PROBLEM REQUIREMENTS
With the records below as your source, retype each line exactly from the top down to the line that contains "Image resolution: width=735", and include that line.

DATASET EXCERPTS
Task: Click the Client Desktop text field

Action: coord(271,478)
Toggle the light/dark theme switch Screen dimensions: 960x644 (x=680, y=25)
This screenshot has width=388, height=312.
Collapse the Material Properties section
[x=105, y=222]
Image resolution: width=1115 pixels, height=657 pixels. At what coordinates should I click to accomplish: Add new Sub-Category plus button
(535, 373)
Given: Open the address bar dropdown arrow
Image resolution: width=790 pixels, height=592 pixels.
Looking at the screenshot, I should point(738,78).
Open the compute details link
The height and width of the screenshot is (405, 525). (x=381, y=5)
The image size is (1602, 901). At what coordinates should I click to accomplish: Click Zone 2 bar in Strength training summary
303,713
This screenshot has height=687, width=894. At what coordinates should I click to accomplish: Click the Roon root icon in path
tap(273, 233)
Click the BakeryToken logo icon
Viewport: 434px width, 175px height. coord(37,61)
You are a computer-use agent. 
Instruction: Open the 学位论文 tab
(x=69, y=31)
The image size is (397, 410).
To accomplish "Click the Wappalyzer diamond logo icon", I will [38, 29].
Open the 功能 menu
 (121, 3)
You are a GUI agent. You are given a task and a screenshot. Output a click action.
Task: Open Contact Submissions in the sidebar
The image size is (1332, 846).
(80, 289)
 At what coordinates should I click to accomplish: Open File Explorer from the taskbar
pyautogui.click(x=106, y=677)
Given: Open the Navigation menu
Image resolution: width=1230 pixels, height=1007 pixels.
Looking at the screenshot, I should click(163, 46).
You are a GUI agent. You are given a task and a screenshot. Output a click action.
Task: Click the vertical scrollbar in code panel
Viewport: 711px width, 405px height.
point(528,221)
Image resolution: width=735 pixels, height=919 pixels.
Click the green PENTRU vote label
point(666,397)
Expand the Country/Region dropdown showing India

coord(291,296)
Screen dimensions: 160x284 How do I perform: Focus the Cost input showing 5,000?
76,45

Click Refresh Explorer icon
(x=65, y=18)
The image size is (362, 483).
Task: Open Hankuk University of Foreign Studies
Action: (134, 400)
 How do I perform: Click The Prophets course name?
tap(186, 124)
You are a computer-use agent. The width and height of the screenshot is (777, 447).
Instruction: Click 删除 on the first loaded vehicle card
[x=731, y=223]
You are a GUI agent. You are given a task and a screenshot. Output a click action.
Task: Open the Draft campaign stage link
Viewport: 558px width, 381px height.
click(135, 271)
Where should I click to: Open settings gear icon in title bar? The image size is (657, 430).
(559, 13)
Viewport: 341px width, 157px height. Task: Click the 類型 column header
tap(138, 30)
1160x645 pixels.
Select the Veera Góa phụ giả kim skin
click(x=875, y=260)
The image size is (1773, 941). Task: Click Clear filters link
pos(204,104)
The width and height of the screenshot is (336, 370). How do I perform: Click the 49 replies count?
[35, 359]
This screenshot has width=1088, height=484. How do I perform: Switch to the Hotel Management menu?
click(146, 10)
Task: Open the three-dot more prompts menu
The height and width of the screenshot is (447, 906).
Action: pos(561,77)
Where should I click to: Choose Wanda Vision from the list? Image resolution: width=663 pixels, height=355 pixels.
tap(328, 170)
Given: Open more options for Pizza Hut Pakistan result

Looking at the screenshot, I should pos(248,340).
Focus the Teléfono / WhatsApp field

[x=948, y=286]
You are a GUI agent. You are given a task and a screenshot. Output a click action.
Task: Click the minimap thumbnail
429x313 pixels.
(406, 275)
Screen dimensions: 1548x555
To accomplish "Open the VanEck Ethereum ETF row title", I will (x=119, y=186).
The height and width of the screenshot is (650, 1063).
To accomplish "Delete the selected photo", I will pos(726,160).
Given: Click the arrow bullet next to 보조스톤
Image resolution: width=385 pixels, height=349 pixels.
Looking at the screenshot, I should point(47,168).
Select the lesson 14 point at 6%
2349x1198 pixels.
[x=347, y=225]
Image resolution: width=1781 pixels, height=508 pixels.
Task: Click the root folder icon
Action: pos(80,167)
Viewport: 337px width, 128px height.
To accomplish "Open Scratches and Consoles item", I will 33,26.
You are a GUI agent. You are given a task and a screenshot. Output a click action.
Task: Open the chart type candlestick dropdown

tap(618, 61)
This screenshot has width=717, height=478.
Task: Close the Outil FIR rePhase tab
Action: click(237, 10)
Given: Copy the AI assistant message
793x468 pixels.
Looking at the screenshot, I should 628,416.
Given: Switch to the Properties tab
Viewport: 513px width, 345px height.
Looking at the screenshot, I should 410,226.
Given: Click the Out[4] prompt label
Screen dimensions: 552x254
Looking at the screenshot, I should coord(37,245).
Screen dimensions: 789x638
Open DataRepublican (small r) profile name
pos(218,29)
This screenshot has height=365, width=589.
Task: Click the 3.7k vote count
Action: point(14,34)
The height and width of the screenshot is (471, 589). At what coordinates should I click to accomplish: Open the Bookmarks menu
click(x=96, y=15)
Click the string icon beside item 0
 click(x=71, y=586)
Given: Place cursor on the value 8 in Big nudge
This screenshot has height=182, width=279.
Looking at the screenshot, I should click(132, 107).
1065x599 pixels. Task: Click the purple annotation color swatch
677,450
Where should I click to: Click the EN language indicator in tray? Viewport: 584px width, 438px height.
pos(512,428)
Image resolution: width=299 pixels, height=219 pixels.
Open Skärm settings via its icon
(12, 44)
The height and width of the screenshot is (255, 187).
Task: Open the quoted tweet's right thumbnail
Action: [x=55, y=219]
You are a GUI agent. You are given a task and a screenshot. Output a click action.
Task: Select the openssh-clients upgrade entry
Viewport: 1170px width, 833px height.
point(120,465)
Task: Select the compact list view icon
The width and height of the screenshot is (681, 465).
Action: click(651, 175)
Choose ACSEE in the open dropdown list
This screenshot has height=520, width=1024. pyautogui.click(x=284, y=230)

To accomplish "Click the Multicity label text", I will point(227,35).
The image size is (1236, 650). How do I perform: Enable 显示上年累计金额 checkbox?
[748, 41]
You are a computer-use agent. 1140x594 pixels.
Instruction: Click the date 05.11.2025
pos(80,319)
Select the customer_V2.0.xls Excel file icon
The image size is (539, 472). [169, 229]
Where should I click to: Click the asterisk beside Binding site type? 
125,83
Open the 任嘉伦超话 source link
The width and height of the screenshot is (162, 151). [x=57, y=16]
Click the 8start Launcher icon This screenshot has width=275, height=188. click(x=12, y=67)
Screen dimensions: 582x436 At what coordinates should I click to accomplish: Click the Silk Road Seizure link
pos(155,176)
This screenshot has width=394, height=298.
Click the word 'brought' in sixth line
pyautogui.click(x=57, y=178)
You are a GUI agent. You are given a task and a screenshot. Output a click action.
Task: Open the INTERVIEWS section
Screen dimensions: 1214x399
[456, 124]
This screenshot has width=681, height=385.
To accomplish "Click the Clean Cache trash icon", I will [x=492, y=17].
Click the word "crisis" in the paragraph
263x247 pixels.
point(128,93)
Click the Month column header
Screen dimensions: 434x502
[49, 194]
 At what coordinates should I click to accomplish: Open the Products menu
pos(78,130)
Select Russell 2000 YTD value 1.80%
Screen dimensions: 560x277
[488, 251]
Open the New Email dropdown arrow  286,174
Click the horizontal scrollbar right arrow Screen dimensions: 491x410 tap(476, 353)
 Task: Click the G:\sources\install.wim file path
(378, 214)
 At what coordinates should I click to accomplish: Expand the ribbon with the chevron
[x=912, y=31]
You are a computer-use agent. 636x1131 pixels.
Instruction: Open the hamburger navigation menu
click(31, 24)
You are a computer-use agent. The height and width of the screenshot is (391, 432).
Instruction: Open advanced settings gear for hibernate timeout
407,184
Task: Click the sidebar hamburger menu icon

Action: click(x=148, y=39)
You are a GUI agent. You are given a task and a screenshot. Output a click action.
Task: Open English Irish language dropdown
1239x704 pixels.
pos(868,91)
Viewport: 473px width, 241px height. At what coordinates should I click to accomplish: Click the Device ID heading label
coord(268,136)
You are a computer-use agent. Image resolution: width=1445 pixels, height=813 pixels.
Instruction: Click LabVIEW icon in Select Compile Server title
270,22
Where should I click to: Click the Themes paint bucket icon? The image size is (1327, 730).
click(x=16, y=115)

RESPONSE TO THE EXERCISE
Task: Click the Client Desktop text field

Action: coord(271,478)
Toggle the light/dark theme switch Screen dimensions: 960x644 (x=680, y=25)
This screenshot has width=388, height=312.
Collapse the Material Properties section
[x=105, y=222]
Image resolution: width=1115 pixels, height=657 pixels. At what coordinates should I click to accomplish: Add new Sub-Category plus button
(535, 373)
Given: Open the address bar dropdown arrow
Image resolution: width=790 pixels, height=592 pixels.
Looking at the screenshot, I should point(738,78).
Open the compute details link
The height and width of the screenshot is (405, 525). (x=381, y=5)
The image size is (1602, 901). At what coordinates should I click to accomplish: Click Zone 2 bar in Strength training summary
303,713
This screenshot has height=687, width=894. At what coordinates should I click to accomplish: Click the Roon root icon in path
tap(273, 233)
Click the BakeryToken logo icon
Viewport: 434px width, 175px height. coord(37,61)
You are a computer-use agent. 
Instruction: Open the 学位论文 tab
(x=69, y=31)
The image size is (397, 410).
To accomplish "Click the Wappalyzer diamond logo icon", I will [38, 29].
Open the 功能 menu
 (121, 3)
You are a GUI agent. You are given a task and a screenshot. Output a click action.
Task: Open Contact Submissions in the sidebar
The image size is (1332, 846).
(80, 289)
 At what coordinates should I click to accomplish: Open File Explorer from the taskbar
pyautogui.click(x=106, y=677)
Given: Open the Navigation menu
Image resolution: width=1230 pixels, height=1007 pixels.
Looking at the screenshot, I should click(163, 46).
You are a GUI agent. You are given a task and a screenshot. Output a click action.
Task: Click the vertical scrollbar in code panel
Viewport: 711px width, 405px height.
point(528,221)
Image resolution: width=735 pixels, height=919 pixels.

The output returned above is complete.